Elena

6.3K 349 0
                                    

"Baba.....!!!!!"

"Baba...!!!!!!"

Tangis seorang bocah menderu-deru. Seakan menyanyikan musik pilu. Gadis itu berlari mengejar pria seorang gagah yang berjalan dengan cepat. Pria itu tak berhenti berjalan. Seakan tak mendengar seorang gadis cilik tengah memanggil namanya.

"Baba....!!!!"

Jeritnya sekali lagi. Memilukan. Membuat orang-orang akan menangis di buatnya. Bahkan pria yang di panggil menangis dalam jalannya. Hatinya sesak. Sakit. Teriris. Namun apa daya, itulah pilihan terbaik. Ia harus meninggalkan putri kecilnya. Gadis itu hendak berlari lebih jauh lagi. Tapi sebuah tangan menggapainya begitu saja. Memeluk tubuhnya yang kecil.

"La! Elena La!", Kata seorang wanita yang memeluknya.

"Anne...!! Baba Anne!!"

"La Elena..."

Elena kecil menangis sejadi-jadi. Usianya masih sangat muda. Tiga tahun. Tiga tahun usianya hidup ayahnya pergi meninggalkannya bersama sang ibu. Ia tak mengerti apa yang tengah terjadi. Tapi hal itu membuatnya sesak. Elena menangis sepanjang malam. Dadanya sesak mengingat ayahnya. Tapi tak pernah sedikitpun dalam hatinya membenci sang ayah.

Pria itu masih saja sama dalam hatinya. Tak ada yang berubah sedikitpun. Bahkan namanya selalu tersemat di dalam doanya selalu. Ia selalu meminta untuk bertemu ayahnya lagi. Tapi tidak. Awalnya ayahnya selalu mengirimkan surat padanya. Bercerita bagaimana tempat asal ayahnya jauh di sebrang benua. Ibunya selalu membacakannya untuk Elena. Namun tidak lagi, setelah dua tahun ayahnya tinggal di sana. Surat terakhir mengatakan ia akan pergi jauh. Entah apa maksudnya.

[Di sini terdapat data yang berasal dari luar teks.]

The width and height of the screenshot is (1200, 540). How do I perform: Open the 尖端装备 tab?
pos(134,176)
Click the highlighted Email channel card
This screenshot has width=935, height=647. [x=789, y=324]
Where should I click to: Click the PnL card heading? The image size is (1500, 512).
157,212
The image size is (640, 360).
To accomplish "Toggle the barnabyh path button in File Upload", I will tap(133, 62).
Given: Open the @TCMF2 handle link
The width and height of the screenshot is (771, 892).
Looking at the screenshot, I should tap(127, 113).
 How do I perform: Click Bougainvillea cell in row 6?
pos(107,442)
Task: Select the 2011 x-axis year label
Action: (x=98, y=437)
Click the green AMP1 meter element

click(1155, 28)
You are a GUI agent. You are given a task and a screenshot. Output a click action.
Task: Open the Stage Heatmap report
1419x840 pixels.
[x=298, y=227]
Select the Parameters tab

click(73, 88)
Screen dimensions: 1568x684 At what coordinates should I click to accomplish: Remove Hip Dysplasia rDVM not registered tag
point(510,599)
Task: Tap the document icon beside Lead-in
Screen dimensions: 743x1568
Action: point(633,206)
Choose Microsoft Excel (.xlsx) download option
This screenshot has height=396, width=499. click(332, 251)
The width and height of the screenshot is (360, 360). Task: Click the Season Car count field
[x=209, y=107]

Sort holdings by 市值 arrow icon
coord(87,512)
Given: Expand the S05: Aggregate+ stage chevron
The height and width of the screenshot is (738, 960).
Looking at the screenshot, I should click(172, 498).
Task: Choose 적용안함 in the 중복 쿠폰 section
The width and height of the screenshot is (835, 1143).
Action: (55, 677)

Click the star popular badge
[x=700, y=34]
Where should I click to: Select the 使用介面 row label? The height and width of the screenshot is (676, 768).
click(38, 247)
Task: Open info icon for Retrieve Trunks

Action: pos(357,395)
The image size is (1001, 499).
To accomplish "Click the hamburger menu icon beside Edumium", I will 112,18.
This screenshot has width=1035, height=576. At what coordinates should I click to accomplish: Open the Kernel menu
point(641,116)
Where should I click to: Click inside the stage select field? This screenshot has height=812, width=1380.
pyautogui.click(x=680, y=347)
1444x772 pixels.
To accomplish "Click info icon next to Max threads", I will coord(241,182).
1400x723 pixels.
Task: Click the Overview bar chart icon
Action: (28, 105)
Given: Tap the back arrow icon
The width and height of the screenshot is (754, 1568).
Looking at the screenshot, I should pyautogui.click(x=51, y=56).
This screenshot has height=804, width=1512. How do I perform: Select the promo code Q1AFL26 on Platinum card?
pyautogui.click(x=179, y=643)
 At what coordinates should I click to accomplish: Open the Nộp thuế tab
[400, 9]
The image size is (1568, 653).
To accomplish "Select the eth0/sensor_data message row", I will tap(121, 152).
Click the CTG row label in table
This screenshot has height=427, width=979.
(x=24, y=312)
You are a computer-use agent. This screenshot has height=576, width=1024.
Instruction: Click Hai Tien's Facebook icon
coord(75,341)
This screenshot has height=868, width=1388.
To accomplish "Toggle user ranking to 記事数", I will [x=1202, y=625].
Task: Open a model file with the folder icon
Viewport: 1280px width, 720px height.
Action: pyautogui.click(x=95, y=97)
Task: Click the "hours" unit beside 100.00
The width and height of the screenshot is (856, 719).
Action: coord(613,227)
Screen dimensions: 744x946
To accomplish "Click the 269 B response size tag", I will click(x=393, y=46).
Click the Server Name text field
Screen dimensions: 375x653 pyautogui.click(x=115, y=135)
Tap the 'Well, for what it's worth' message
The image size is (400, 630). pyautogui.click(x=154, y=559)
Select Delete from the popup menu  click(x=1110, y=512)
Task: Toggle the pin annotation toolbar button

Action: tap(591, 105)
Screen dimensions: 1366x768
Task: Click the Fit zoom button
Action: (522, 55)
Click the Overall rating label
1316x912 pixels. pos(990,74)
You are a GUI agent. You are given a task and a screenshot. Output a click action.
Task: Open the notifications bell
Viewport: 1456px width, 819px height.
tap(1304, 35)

Yang jelas gadis cilik itu selalu merindukan ayahnya. Siang dan malam. Terkadang ia akan meminta ibunya membaca kembali surat-surat itu. Mengulas lagi apa yang menjadi coretan pena sang ayah. Terkadang kebingungan menghantuinya. Ketakutan selalu menjadi kawannya.

Elena berjalan sendirian. Ia telah terbiasa sepi sejak bertahun-tahun lalu. Terkadang rindu pada masa itu kembali membuncah. Mencuat untuk keluar. Elena menunduk. Terik matahari terasa begitu hangat di Kepalanya. Ia terus berjalan tertunduk sampai di depan sebuah rumah dengan bangunan yang sudah usang.

"Sudah pulang Elena?"

"Ya Anne", jawabnya.

Di ciumnya seorang perempuan paruh baya itu. Matanya cokelat begitu indah. Berbeda dengan mata Elena yang hitam tajam. Elena suka sekali menatap tatapan hangat milik ibunya. Sangat menyenangkan. Hangat, tentram.

Tiba-tiba gadis itu terdiam. Ia masih menatap wajah ibunya yang teduh. Ibunya menatapnya dengan senyuman. Begitu menyenangkan. Tapi mata Elena mulai panas. Entah mengapa sejak bertemu sersan muda itu, Elena sangat merindukan sosok ayahnya. Seakan ada hubungan kuat dengan masa lalunya. Elena memeluk ibunya begitu saja. Tubuhnya jauh lebih tinggi daripada wanita di hadapannya sekarang.

"Anne, aku rindu baba..."

"Elena..."

"Anne, bukankah kau juga merindukan baba?"

"La Elena"

"Anne aku tau kau berbohong..."

"Elena...."

Bulir air mulai mengalir di pipi keduanya. Entah mengapa itu terjadi. Tapi rasanya rindu telah menghantui mereka. Seakan masa lalu kembali mengejar. Entah apa sebabnya.

"Anne katakan... Kita bicara bahasa baba. Bahkan Anne menyuruhku belajar bahasa baba, Anne sangat mencintai baba kan?"

Wanita itu tak menjawab. Ia melepaskan pelukan putrinya. Menatap Elena inci demi inci. Rasanya sangat sesak. Putrinya telah tumbuh dewasa. Ia sedikit tersenyum. Meski sedikit di paksakan. Wanita itu menyentuh pipi Elena lembut. Kemudian berlalu meninggalkan gadis itu.